Tamsil atau metafora ini layak menjadi perumpamaan dalam menghadapi Pilkada serentak.  Jika dalam pertandingan sepakbola, memang dari awal tidak ada niatan untuk menjadi pemain karena Baso adalah ofisial, tapi dalam Pilkada serentak mereka yang sudah berbulan-bulan, bahkan bertahun-tahun mempersiapkan supaya mereka ikut bertanding dalam Pilkada serentak ini, di ujung perjalanan tiba-tiba berhenti, tidak melanjutkan perjalanan dengan berbagai alasan.

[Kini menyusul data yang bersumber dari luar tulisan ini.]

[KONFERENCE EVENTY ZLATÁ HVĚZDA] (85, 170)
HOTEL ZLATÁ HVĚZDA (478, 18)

Ada yang tidak mendapatkan kendaraan politik. Ada yang dibegal partainya. Ada yang tidak didukung oleh elit partainya, lebih mendukung non-partisan yang tidak pernah berkeringat membesarkan partai tersebut, dan berbagai macam alasan untuk menyelamatkan argumentasi  masing-masing.

Barisan Baso Gaya dalam Pilkada serentak menjadi fenomena menarik, bahkan sangat menarik untuk dijadikan penelitian tentang pelembagaan partai politik. Pelembagaan partai politik yang dimaksud adalah adanya kemandirian parpol dalam menentukan calon kepala daerah yang akan didaftarkan ke KPU untuk bertarung dalam Pilkada.

Penelitian ini diharapkan mengungkap kemandirian partai dalam menentukan calon kepala daerah sesuai mekanisme penetapan calon dari partai berdasarkan AD/ART, dan peraturan masing masing-masing partai politik.

Variabel kedua yang ingin diketahui adalah apakah kandidat yang disodorkan sudah sesuai dengan basis pemilih partai yang bersangkutan? Jangan-jangan basis pemilih partai A, menyodorkan kandidat di daerah tersebut yang berasal dari partai B, apalagi jika yang disodorkan tidak berlatar-belakang partai politik, bahkan tidak pernah teruji dalam proses politik elektoral.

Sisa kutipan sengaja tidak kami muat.